Rifaximin, Loperamide and the Combination to Treat Travelers' Diarrhea

Primary Outcome Measures:

• The major outcome parameter was time from initiation of therapy until passage of the last unformed stool before becoming well (TLUS).
  

Secondary Outcome Measures:

• Secondary Outcome Variables:
  
• 1. Time to passage of last unformed stool - standard definition of TLUS for antibiotics (18, 20) where wellness is declared at any time during 5 days regardless of later recurrence of continuing illness during the observation period;
  
• 2. Number of unformed stools passed during two days of therapy;
  
• 3. Number of unformed stools passed during the five days of study;
  
• 4. Improvement in diarrhea (<half the number of daily entry unformed stools in 24 hours) by 24 hours and 48 hours;
  
• 5. Treatment failure defined as: a. failure to achieve wellness during five days of study (achieve a TLUS-5 d); b.

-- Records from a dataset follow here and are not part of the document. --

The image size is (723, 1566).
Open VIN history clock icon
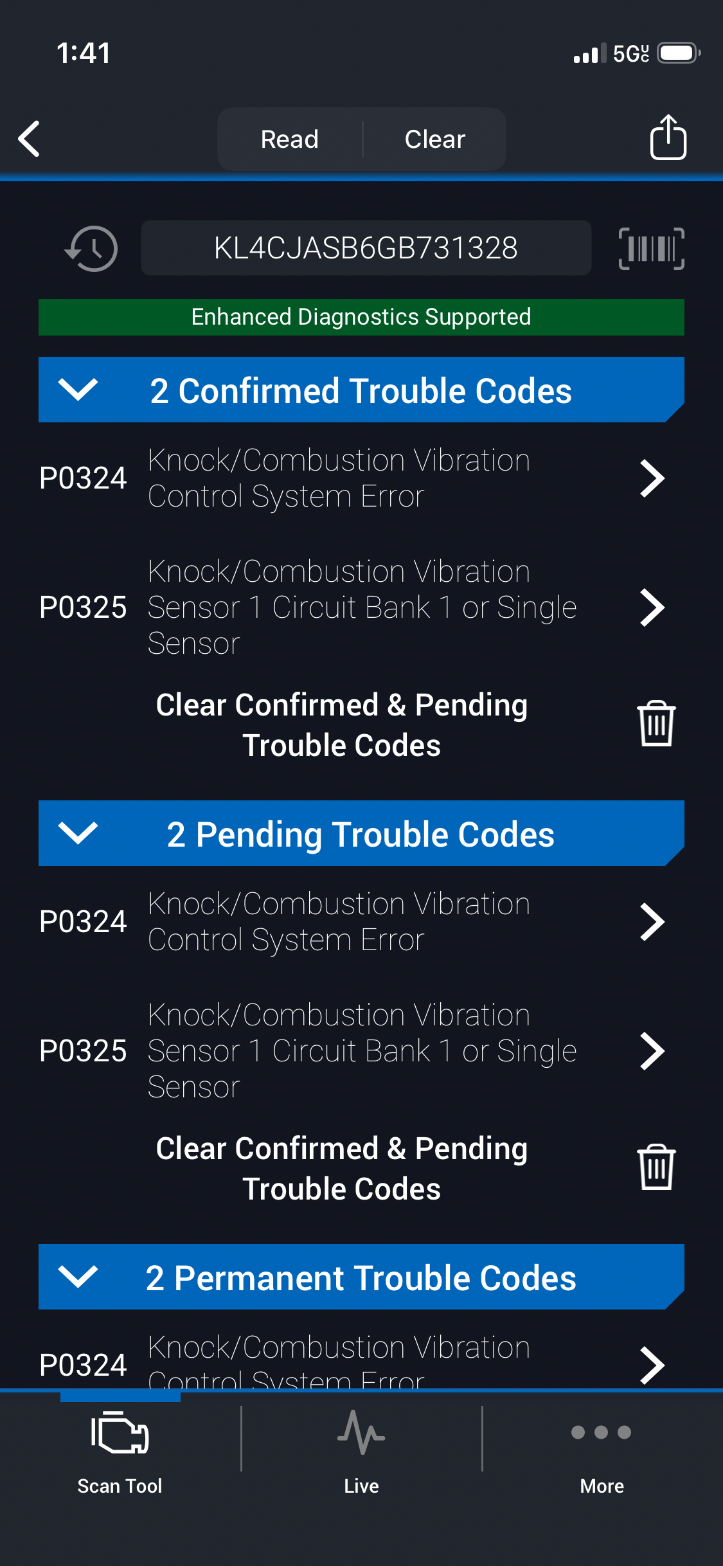(x=91, y=248)
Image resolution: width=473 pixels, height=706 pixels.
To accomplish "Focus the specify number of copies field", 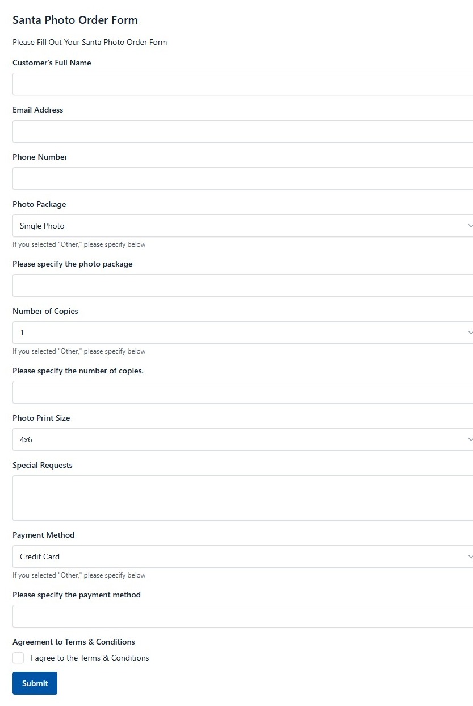I will [243, 392].
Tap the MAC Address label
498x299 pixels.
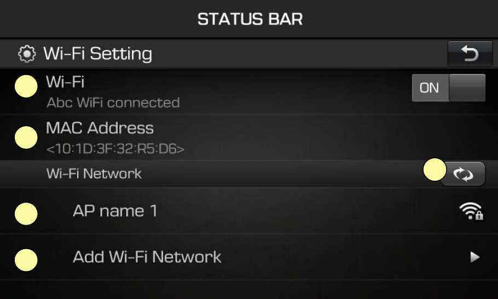pos(100,128)
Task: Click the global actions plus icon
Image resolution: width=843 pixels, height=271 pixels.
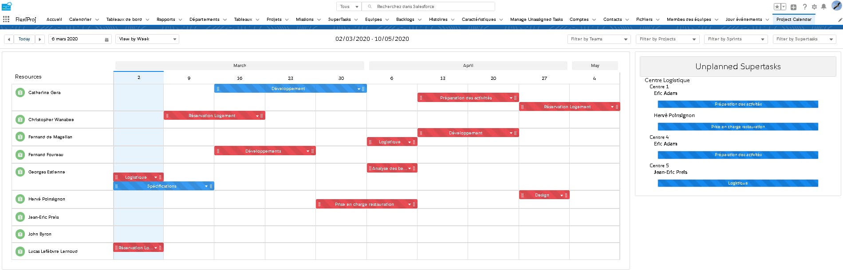Action: (x=793, y=7)
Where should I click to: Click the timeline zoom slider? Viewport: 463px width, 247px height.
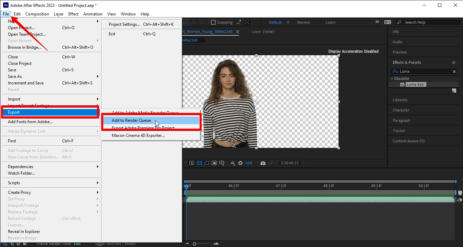click(194, 244)

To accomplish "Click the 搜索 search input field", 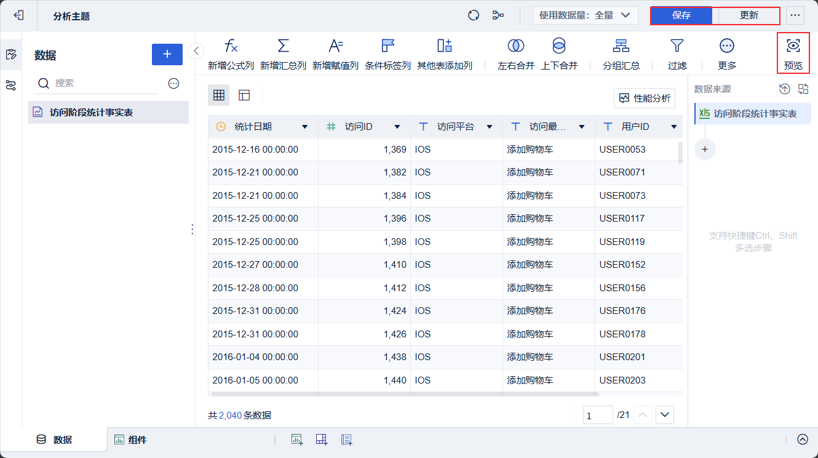I will pos(105,83).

Deterioration during treatment and removed from further clinical evaluation, or, c. Occurrence of a relapse after achieving wellness during
  
• 6. Occurrence of relapse during five day surveillance (occurrence of diarrhea after having a TLUS);
  
• 7. TLUS in 48 hours - last unformed stool passed during the 48 hours that loperamide is being given (rapid symptomatic improvement);
  
• 8. Number of days of moderate or severe enteric symptoms;
  
• 9. Number of days passing any number of unformed stools plus any degree (mild, moderate or severe) of daily enteric symptoms (must have both present each day);
  
• 10. Subjects global assessment of efficacy by day of study;
  
• 11. Number of hours where schedule of activities were altered because of illness;
  
• 12. Number of hours confined to bed because of diarrhea;
  
• 13. Dropped from study due to adverse reaction;
  
• 14. Number of doses of loperamide (or loperamide placebos) taken;
  
• 15. Microbiologic eradication/failure.
  

During short-term study, adult U.S. students in Mexico (n = 310) with acute diarrhea (≥ 3 unformed stools with enteric symptoms) were enrolled in a double-blind, randomized trial wherein they were given rifaximin 200 mg three times a day for 3 days (R) (n = 102), loperamide 4 mg initially followed by 2 mg after each unformed stool not to exceed 8 mg/day for 2 days (L) (n = 104) or both drugs in the same dosage schedule (L/R) (n = 104). The major outcome parameter was time from initiation of therapy until passage of the last unformed stool before becoming well (TLUS).